▸ REQUESTS:
a. From the passage on franchisor fiscal-year changes, write out word for word the part that opens with the words containing "If a franchisor desires" and closes with "short time thereafter.".
b. Extend the passage on franchisor fiscal-year changes and state renewal filings by writing what would come after its final sentence.

▸ PAGE:
__________________________________________________
If a franchisor desires to change its fiscal year through an extension of its current fiscal year, such a change presumably would not pose any significant burdens on the franchisor in the event the franchisor is able to have audited financial statements for its prior fiscal years prepared by the time it is required to submit such renewal. But if a franchisor effects a change in its fiscal year through an extension of its current fiscal year, it is possible that the renewal date could fall either before the end of the franchisor’s newly-extended fiscal year or within a short time thereafter.

In this circumstance, the franchisor presumably would not have audited financial statements prepared for its extended fiscal year by the renewal date (either because the extended fiscal year has not yet ended or because the extended fiscal year ended too soon before the date when the renewal is due). State franchise administrators in these states have generally indicated that the franchisor could (i) file either a renewal or an amendment with an explanatory cover letter before its renewal date and include unaudited financial statements as of the date that the franchisor’s fiscal year would have ended but for the extension of its fiscal year, and (ii) submit an early renewal or an amendment when the franchisor has received audited financial statements for its extended fiscal year (usually within 120 days after the end of such extended fiscal year). While the filing of an early renewal or amendment when the franchisor has received audited financial statements for its extended fiscal year may not necessarily be required by all such states, at least one of these states has indicated that such an amendment or renewal would be required.
__________________________________________________
▸ AVAILABLE DATA:
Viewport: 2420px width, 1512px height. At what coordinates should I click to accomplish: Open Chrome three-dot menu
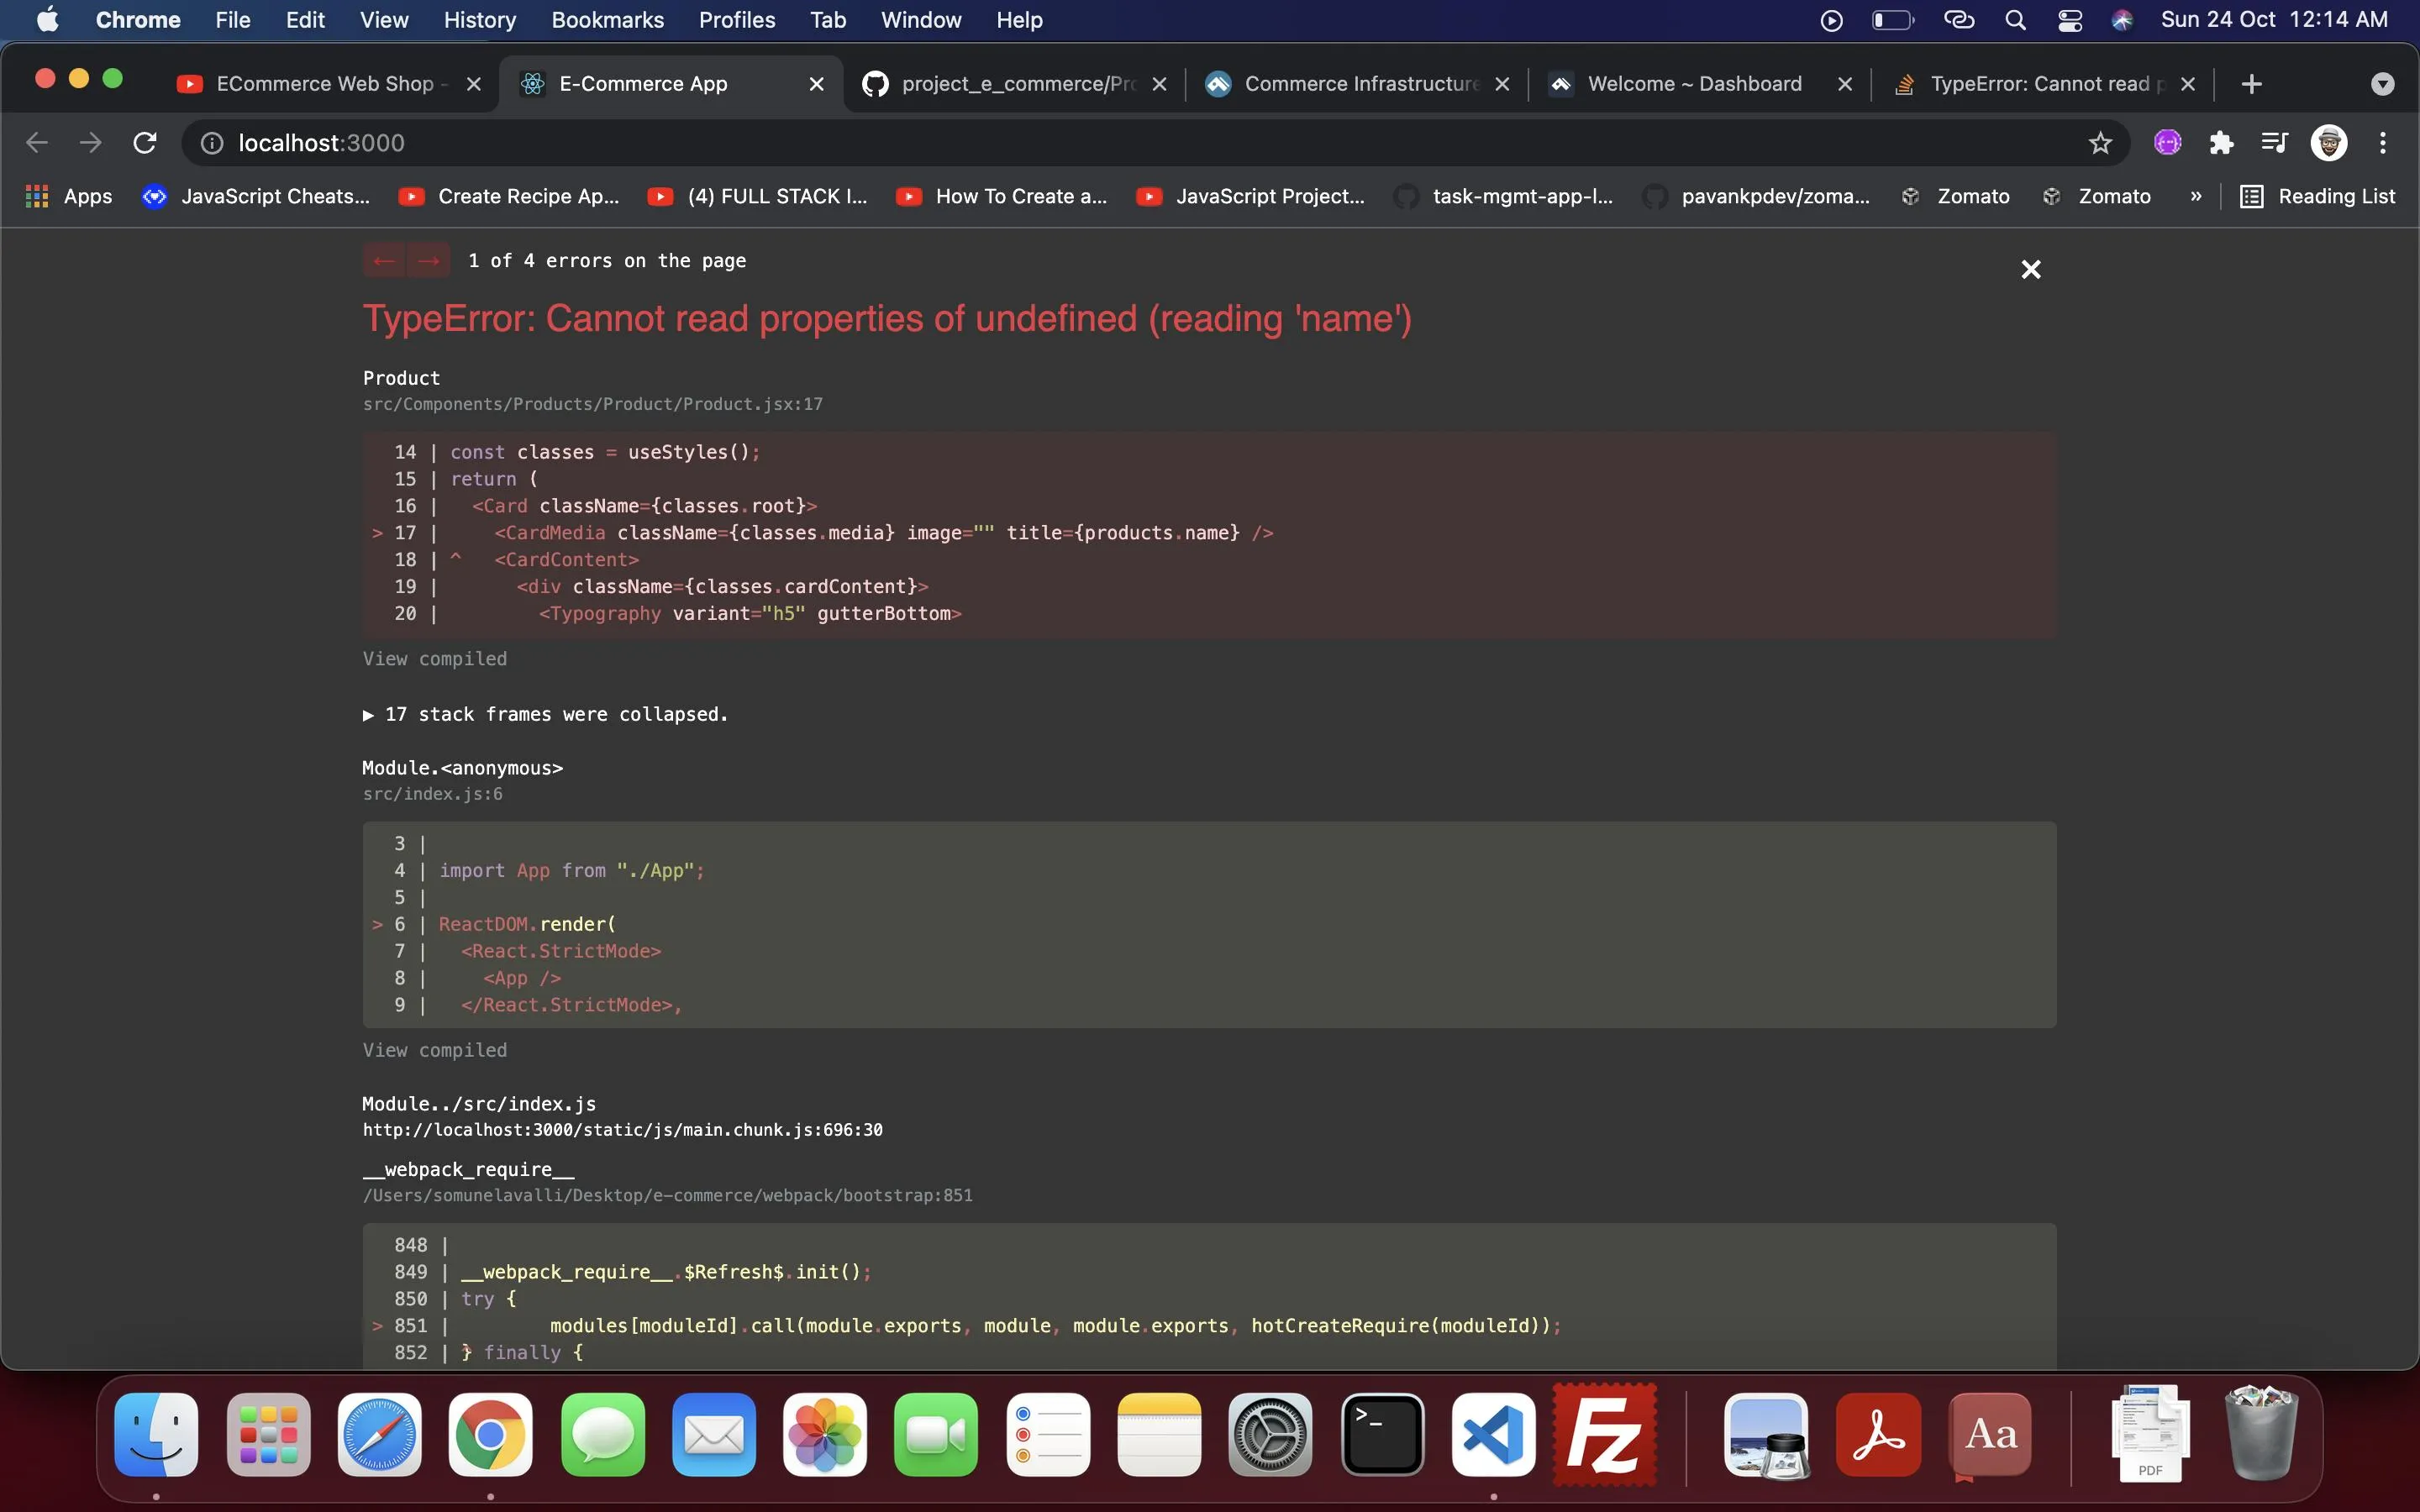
__________________________________________________
▸ TASK-BY-TASK OUTPUTS:
a.
If a franchisor desires to change its fiscal year through an extension of its current fiscal year, such a change presumably would not pose any significant burdens on the franchisor in the event the franchisor is able to have audited financial statements for its prior fiscal years prepared by the time it is required to submit such renewal. But if a franchisor effects a change in its fiscal year through an extension of its current fiscal year, it is possible that the renewal date could fall either before the end of the franchisor’s newly-extended fiscal year or within a short time thereafter.

b.
     2. Stub Year in States Where Renewal Date Depends on Effective Date of Previous Filing

For a franchisor that effects a change in its fiscal year through the use of a transitional stub year, such a change presumably would not pose any significant burdens on the franchisor in the event the franchisor is able to have audited financial statements for its prior fiscal years prepared by the time it is required to submit such renewal. But it is possible that the renewal date could fall shortly after the end of the franchisor’s transitional stub year. In this circumstance, the franchisor presumably would not have audited financial statements prepared for the recently-ended transitional stub year by the renewal date, and may also not have audited financial statements prepared for the franchisor’s most recently-completed normal (or previous) fiscal year by its renewal date (particularly if the franchisor is concerned about incurring the additional costs associated with preparing two sets of audited financial statements within a short period of time).

State franchise administrators in these states have generally indicated that the franchisor could (i) file either a renewal or an amendment before its renewal date and include unaudited financial statements as of the date of the franchisor’s most recently-completed normal (or previous) fiscal year, and (ii) submit an early renewal or amendment when the franchisor has received audited financial statements for its normal (or previous) fiscal year and its transitional stub year. However, a state franchise administrator in at least one of these states has indicated that the state would be willing to consider simply extending the franchisor’s renewal date upon being notified of the franchisor’s circumstances.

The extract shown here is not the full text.